We treated each outcome in the same manner. All patient ED visits were identified over the two years and randomly divided into a derivation sample (75% data) and validation sample (25% data). First, each patient characteristic was assessed for associations with the outcomes in the derivation sample using a Pearson’s chi square test. Then, we included statistically significant variables (p <0.1) in the full logistic regression model for each outcome. To evaluate the accuracy of the final logistic regression models, the study team inspected receiver operating characteristic curves and calculated a C-statistic.12
To arrive at the risk score, the study team standardized all coefficient estimates of the model variables by dividing by the smallest variable coefficient. Then, a numeric score (point) was applied to each variable based on the result. All points were rounded to the nearest whole number. Predicted probabilities were calculated for each risk score.13 To evaluate the calibration of the scoring system, the study team compared the predicted probability of a given score with the observed probability in both the derivation sample and the validation sample.

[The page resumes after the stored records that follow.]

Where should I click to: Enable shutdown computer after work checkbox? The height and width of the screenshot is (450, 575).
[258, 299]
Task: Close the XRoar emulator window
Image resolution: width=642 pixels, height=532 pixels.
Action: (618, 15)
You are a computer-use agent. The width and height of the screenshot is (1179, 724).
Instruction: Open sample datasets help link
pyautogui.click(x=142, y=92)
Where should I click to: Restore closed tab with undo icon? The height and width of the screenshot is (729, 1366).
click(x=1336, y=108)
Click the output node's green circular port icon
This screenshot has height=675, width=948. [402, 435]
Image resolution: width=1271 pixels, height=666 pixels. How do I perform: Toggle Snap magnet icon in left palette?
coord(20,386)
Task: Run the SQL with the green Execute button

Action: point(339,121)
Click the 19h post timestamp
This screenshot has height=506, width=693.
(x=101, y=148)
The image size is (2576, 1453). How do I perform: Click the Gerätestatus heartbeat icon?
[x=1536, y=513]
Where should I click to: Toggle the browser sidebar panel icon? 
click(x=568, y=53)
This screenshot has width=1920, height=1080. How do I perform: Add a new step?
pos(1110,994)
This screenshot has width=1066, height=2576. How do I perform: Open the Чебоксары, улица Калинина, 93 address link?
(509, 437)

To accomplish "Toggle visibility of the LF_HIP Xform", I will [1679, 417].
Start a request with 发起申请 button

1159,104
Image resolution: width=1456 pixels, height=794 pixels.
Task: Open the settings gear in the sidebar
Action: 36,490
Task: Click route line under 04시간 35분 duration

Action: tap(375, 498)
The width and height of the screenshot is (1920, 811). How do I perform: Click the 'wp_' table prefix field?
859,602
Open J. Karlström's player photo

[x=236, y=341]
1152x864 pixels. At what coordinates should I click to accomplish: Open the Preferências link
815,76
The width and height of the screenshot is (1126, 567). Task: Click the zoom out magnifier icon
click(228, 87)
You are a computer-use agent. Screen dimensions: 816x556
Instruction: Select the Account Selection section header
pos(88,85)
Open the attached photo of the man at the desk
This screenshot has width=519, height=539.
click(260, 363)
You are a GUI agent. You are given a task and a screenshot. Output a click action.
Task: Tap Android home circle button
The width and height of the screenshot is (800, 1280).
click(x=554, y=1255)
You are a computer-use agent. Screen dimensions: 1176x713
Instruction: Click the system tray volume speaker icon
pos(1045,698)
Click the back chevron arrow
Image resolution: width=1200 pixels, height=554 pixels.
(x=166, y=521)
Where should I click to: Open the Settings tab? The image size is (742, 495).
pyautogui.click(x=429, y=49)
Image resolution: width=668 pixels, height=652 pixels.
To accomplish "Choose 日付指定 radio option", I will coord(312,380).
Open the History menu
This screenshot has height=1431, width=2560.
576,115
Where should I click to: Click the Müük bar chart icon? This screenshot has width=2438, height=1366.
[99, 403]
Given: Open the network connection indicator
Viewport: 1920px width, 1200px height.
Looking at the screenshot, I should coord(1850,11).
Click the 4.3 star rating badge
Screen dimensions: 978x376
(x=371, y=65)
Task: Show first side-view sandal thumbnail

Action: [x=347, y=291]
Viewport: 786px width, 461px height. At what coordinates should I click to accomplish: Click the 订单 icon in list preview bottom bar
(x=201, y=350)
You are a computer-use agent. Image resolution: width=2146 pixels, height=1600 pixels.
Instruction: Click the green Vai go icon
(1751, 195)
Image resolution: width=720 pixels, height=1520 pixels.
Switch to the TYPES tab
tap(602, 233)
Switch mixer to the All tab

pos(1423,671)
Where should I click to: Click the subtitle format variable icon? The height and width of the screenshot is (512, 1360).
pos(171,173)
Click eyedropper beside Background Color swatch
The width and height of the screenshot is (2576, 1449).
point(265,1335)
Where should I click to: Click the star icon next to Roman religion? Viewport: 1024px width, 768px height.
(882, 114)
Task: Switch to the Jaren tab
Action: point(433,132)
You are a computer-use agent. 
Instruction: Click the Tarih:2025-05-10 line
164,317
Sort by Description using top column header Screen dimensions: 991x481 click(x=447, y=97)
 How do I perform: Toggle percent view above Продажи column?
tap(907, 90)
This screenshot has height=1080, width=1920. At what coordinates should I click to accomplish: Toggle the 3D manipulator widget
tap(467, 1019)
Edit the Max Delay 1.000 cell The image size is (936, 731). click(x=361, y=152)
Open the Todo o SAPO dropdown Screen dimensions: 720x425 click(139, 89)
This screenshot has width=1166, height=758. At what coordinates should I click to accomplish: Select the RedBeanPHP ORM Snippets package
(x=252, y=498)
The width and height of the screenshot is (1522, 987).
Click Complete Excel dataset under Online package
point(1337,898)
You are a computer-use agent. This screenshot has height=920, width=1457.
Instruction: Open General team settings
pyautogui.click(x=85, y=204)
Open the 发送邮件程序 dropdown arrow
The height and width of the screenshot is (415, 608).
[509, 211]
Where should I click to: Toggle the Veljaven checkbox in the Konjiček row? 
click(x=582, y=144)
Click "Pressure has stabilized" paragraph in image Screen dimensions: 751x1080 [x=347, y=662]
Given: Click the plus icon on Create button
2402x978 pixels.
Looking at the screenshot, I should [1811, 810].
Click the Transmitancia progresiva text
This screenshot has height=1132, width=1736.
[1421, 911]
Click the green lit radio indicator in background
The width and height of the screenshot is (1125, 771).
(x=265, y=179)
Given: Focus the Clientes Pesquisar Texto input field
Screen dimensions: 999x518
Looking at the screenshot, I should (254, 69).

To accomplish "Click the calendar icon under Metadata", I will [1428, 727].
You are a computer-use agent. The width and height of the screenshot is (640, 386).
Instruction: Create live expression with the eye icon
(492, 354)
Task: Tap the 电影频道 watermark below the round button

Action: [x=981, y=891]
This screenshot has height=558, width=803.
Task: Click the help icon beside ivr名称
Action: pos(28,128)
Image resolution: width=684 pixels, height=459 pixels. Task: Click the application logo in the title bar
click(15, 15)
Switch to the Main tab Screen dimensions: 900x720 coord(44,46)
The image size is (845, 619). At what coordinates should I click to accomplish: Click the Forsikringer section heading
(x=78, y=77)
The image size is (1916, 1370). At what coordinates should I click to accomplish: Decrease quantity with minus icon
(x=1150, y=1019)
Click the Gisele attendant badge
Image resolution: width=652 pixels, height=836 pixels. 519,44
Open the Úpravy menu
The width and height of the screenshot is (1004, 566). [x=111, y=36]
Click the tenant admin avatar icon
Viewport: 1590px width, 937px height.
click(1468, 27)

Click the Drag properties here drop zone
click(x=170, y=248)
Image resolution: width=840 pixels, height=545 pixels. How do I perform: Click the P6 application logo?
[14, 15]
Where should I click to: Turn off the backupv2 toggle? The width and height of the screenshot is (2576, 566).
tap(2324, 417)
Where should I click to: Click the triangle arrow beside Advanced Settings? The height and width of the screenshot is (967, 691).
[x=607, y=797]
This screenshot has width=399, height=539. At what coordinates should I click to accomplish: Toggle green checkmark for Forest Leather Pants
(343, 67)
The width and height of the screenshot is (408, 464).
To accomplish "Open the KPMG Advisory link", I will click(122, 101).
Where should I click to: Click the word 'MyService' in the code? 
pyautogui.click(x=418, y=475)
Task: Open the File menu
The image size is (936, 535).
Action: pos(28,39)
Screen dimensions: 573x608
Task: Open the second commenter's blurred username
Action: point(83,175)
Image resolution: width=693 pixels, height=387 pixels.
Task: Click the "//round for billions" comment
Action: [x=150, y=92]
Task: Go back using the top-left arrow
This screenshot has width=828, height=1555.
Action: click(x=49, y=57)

In the model for inpatient admission, the initial variables were age, gender, race/ethnicity, smoking, Emergency Severity Index, body mass index (BMI), vital signs of SBP and HR, CCI14 (see Appendix for measures), ED LOS, ED visit in week prior, and inpatient admission in week prior the ED visit. Then, the study team omitted the variables not statistically significantly associated with the outcome (p-value >0.1) and arrived at a final model of age, BMI, vital signs of SBP and HR, CCI, ED LOS, and inpatient admission in week prior. For death or ICU admission, the same methodology was used, except that the final model included gender.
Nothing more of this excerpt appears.